Stored data:

——

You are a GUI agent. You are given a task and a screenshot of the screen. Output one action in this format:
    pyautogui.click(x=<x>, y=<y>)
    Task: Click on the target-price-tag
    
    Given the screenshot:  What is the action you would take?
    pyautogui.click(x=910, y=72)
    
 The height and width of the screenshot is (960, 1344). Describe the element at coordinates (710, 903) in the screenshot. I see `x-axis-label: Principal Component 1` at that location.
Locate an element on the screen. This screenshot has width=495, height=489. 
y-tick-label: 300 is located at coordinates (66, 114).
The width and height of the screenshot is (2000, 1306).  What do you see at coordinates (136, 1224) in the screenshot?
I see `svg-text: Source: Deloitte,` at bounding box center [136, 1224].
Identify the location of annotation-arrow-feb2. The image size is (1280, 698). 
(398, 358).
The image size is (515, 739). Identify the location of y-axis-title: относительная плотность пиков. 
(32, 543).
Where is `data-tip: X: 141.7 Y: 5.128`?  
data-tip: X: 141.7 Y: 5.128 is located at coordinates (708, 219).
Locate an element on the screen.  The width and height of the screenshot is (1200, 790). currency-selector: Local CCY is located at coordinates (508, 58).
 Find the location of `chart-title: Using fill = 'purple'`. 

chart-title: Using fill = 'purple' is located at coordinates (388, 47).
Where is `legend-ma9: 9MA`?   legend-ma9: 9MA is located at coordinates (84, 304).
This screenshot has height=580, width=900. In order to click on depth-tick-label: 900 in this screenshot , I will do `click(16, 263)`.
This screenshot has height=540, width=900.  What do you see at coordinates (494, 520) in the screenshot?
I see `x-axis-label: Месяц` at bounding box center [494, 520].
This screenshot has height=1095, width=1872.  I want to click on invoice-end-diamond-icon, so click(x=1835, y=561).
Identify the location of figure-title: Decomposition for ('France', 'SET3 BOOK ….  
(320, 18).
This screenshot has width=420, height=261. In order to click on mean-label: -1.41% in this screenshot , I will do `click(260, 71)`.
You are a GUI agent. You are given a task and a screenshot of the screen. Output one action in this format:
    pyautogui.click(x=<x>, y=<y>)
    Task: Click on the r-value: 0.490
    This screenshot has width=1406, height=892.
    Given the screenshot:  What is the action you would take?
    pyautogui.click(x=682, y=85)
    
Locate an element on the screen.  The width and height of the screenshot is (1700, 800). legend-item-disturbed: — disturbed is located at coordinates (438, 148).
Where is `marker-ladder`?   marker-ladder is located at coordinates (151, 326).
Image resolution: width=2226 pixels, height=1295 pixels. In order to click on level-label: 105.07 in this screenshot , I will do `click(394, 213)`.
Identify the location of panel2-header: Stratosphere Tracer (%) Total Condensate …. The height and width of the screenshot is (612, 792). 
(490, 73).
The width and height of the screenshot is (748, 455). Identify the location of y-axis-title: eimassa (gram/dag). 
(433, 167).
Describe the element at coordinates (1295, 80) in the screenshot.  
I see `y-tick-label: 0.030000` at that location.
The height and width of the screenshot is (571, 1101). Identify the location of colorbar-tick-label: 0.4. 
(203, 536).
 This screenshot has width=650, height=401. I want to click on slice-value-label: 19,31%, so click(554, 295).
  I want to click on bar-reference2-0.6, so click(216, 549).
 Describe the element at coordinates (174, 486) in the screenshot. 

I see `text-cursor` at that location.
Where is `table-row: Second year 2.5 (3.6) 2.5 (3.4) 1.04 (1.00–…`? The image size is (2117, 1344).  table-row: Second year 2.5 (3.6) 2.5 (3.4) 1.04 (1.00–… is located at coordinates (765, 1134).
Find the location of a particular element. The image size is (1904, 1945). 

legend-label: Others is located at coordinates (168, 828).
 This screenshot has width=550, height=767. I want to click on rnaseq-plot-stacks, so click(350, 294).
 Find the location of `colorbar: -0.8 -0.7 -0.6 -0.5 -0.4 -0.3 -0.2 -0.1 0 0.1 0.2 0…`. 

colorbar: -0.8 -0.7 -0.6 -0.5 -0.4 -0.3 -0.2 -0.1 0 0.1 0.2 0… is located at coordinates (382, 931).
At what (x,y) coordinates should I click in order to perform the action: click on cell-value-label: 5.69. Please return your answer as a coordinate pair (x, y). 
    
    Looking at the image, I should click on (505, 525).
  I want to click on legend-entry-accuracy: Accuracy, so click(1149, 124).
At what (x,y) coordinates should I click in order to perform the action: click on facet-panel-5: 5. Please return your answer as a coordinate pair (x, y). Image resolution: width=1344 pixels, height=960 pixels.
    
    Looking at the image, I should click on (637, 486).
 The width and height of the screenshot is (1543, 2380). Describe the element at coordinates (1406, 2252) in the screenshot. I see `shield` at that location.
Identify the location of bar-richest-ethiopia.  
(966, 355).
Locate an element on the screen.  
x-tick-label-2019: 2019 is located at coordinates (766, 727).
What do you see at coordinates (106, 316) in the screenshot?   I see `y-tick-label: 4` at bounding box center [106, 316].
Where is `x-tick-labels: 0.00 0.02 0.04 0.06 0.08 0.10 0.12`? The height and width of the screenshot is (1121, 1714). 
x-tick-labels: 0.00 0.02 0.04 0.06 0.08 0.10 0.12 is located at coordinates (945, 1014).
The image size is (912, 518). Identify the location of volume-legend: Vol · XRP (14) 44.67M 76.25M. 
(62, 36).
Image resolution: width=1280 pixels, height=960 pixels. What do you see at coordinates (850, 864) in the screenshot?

——

- _Task prompt_:
Rewrite all of the entries above as a numbered list, one line per number, and omit any blank lines.

- _Your solution_:
1. You are a GUI agent. You are given a task and a screenshot of the screen. Output one action in this format:
2.     pyautogui.click(x=<x>, y=<y>)
3.     Task: Click on the target-price-tag
4.     Given the screenshot:  What is the action you would take?
5.     pyautogui.click(x=910, y=72)
6.  The height and width of the screenshot is (960, 1344). Describe the element at coordinates (710, 903) in the screenshot. I see `x-axis-label: Principal Component 1` at that location.
7. Locate an element on the screen. This screenshot has width=495, height=489. 
8. y-tick-label: 300 is located at coordinates (66, 114).
9. The width and height of the screenshot is (2000, 1306).  What do you see at coordinates (136, 1224) in the screenshot?
10. I see `svg-text: Source: Deloitte,` at bounding box center [136, 1224].
11. Identify the location of annotation-arrow-feb2. The image size is (1280, 698). 
12. (398, 358).
13. The image size is (515, 739). Identify the location of y-axis-title: относительная плотность пиков. 
14. (32, 543).
15. Where is `data-tip: X: 141.7 Y: 5.128`?  
16. data-tip: X: 141.7 Y: 5.128 is located at coordinates (708, 219).
17. Locate an element on the screen.  The width and height of the screenshot is (1200, 790). currency-selector: Local CCY is located at coordinates (508, 58).
18.  Find the location of `chart-title: Using fill = 'purple'`. 
19. chart-title: Using fill = 'purple' is located at coordinates (388, 47).
20. Where is `legend-ma9: 9MA`?   legend-ma9: 9MA is located at coordinates (84, 304).
21. This screenshot has height=580, width=900. In order to click on depth-tick-label: 900 in this screenshot , I will do `click(16, 263)`.
22. This screenshot has height=540, width=900.  What do you see at coordinates (494, 520) in the screenshot?
23. I see `x-axis-label: Месяц` at bounding box center [494, 520].
24. This screenshot has height=1095, width=1872.  I want to click on invoice-end-diamond-icon, so click(x=1835, y=561).
25. Identify the location of figure-title: Decomposition for ('France', 'SET3 BOOK ….  
26. (320, 18).
27. This screenshot has width=420, height=261. In order to click on mean-label: -1.41% in this screenshot , I will do `click(260, 71)`.
28. You are a GUI agent. You are given a task and a screenshot of the screen. Output one action in this format:
29.     pyautogui.click(x=<x>, y=<y>)
30.     Task: Click on the r-value: 0.490
31.     This screenshot has width=1406, height=892.
32.     Given the screenshot:  What is the action you would take?
33.     pyautogui.click(x=682, y=85)
34. Locate an element on the screen.  The width and height of the screenshot is (1700, 800). legend-item-disturbed: — disturbed is located at coordinates (438, 148).
35. Where is `marker-ladder`?   marker-ladder is located at coordinates (151, 326).
36. Image resolution: width=2226 pixels, height=1295 pixels. In order to click on level-label: 105.07 in this screenshot , I will do `click(394, 213)`.
37. Identify the location of panel2-header: Stratosphere Tracer (%) Total Condensate …. The height and width of the screenshot is (612, 792). 
38. (490, 73).
39. The width and height of the screenshot is (748, 455). Identify the location of y-axis-title: eimassa (gram/dag). 
40. (433, 167).
41. Describe the element at coordinates (1295, 80) in the screenshot.  
42. I see `y-tick-label: 0.030000` at that location.
43. The height and width of the screenshot is (571, 1101). Identify the location of colorbar-tick-label: 0.4. 
44. (203, 536).
45.  This screenshot has width=650, height=401. I want to click on slice-value-label: 19,31%, so click(554, 295).
46.   I want to click on bar-reference2-0.6, so click(216, 549).
47.  Describe the element at coordinates (174, 486) in the screenshot. 
48. I see `text-cursor` at that location.
49. Where is `table-row: Second year 2.5 (3.6) 2.5 (3.4) 1.04 (1.00–…`? The image size is (2117, 1344).  table-row: Second year 2.5 (3.6) 2.5 (3.4) 1.04 (1.00–… is located at coordinates (765, 1134).
50. Find the location of a particular element. The image size is (1904, 1945). 
51. legend-label: Others is located at coordinates (168, 828).
52.  This screenshot has width=550, height=767. I want to click on rnaseq-plot-stacks, so click(350, 294).
53.  Find the location of `colorbar: -0.8 -0.7 -0.6 -0.5 -0.4 -0.3 -0.2 -0.1 0 0.1 0.2 0…`. 
54. colorbar: -0.8 -0.7 -0.6 -0.5 -0.4 -0.3 -0.2 -0.1 0 0.1 0.2 0… is located at coordinates (382, 931).
55. At what (x,y) coordinates should I click in order to perform the action: click on cell-value-label: 5.69. Please return your answer as a coordinate pair (x, y). 
56.     Looking at the image, I should click on (505, 525).
57.   I want to click on legend-entry-accuracy: Accuracy, so click(1149, 124).
58. At what (x,y) coordinates should I click in order to perform the action: click on facet-panel-5: 5. Please return your answer as a coordinate pair (x, y). Image resolution: width=1344 pixels, height=960 pixels.
59.     Looking at the image, I should click on (637, 486).
60.  The width and height of the screenshot is (1543, 2380). Describe the element at coordinates (1406, 2252) in the screenshot. I see `shield` at that location.
61. Identify the location of bar-richest-ethiopia.  
62. (966, 355).
63. Locate an element on the screen.  
64. x-tick-label-2019: 2019 is located at coordinates (766, 727).
65. What do you see at coordinates (106, 316) in the screenshot?   I see `y-tick-label: 4` at bounding box center [106, 316].
66. Where is `x-tick-labels: 0.00 0.02 0.04 0.06 0.08 0.10 0.12`? The height and width of the screenshot is (1121, 1714). 
67. x-tick-labels: 0.00 0.02 0.04 0.06 0.08 0.10 0.12 is located at coordinates (945, 1014).
68. The image size is (912, 518). Identify the location of volume-legend: Vol · XRP (14) 44.67M 76.25M. 
69. (62, 36).
70. Image resolution: width=1280 pixels, height=960 pixels. What do you see at coordinates (850, 864) in the screenshot?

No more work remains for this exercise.